Quel bilan après deux mois de pass en métropole ?

Si les deux responsables ont surtout insisté sur les défis de mis en œuvre du pass, il devrait aussi faire l’objet d’un important débat. En métropole, des manifestations hebdomadaires, qui mêlent défense des libertés publiques, critiques de la stratégie Covid et discours anti-vaccination, durent depuis maintenant huit semaines et se sont cristallisées autour de cette question du pass sanitaire étendu. La Polynésie n’a connu de telles discussions qu’à la marge, mais des questions peuvent aujourd’hui être soulevées. Du point de vue sanitaire d’une part. Le retour d’expérience métropolitain est mitigé avec une quatrième vague qui semble avoir été atténuée, mais plusieurs clusters ont été identifiés dans des établissements concernés par le pass. Certains ont pointé que la porte ouverte aux personnes non-testées mais vaccinées ne permettait pas de protéger complètement le public d’un site de la contamination. D’autres que la complexité de son application dans certains lieux, ou ses implications en terme de fréquentation, poussaient les responsables de site à assurer le moins de contrôles possibles.

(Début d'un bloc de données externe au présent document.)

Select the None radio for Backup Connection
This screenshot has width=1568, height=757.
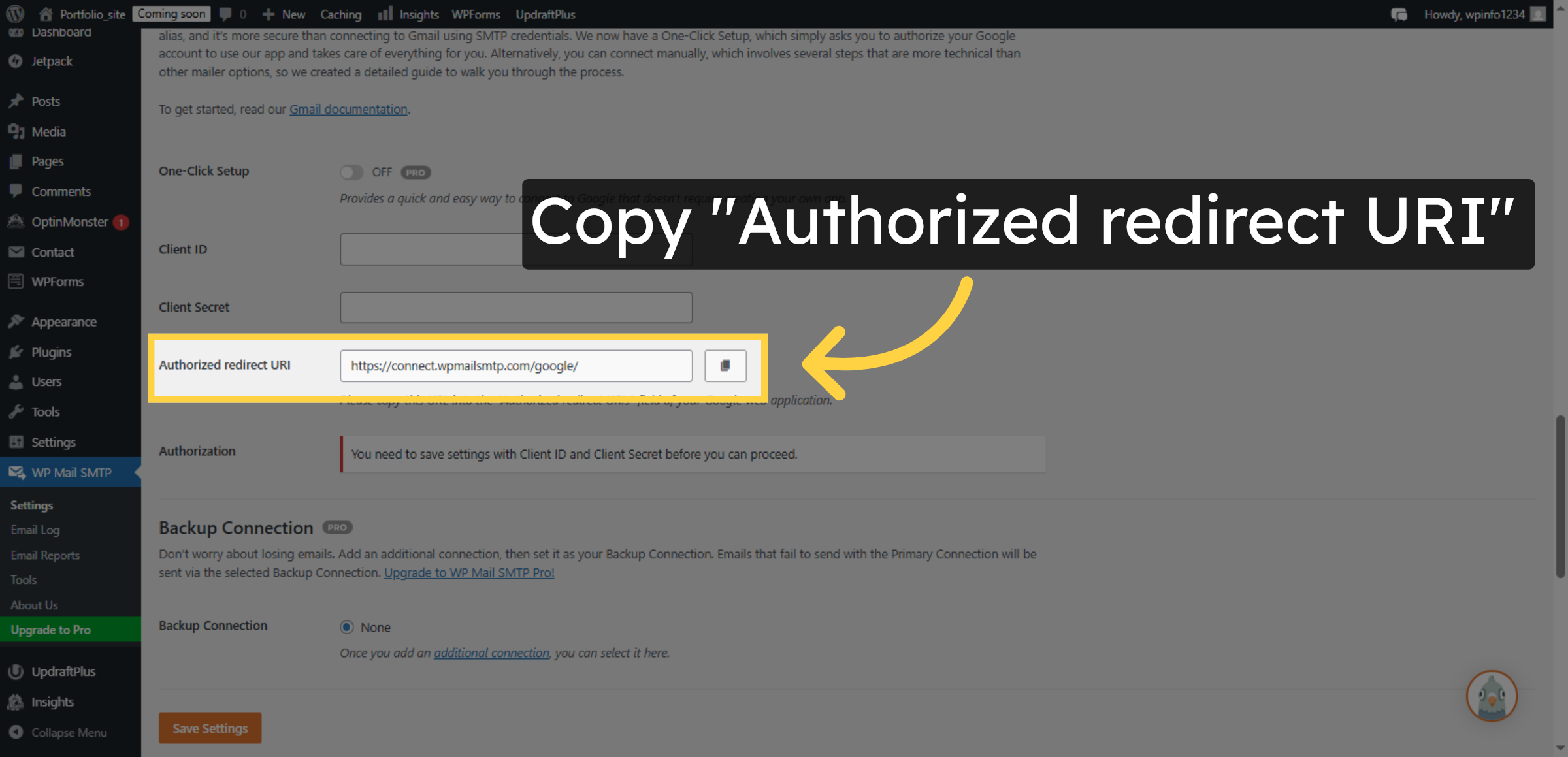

Dans le milieu médical, le dispositif a surtout été salué pour son impact sur les chiffres de la vaccination, qui ont connu un bond important lors de l’annonce de son extension en août. Mais pour certains, comme le président de la Fédération hospitalière de France Frédéric Valletoux, il s’agit d’un dispositif plus complexe, moins franc, et moins efficace qu’une obligation vaccinale généralisée. De nombreuses questions éthiques ont également été soulevées : la CNIL (Commission nationale informatique et libertés) a par exemple interpellé le législateur sur le risque de « d’accoutumance et de banalisation de tels dispositifs attentatoires à la vie privée » et de « glissement, à l’avenir, et potentiellement pour d’autres considérations, vers une société où de tels contrôles seraient la norme et non l’exception ». Du strict point de vue juridique, néanmoins, le pass a été validé dans ses principaux mécanismes par le Conseil constitutionnel. Une décision du Conseil d’Etat est toutefois attendue sur son application dans certains centres commerciaux importants.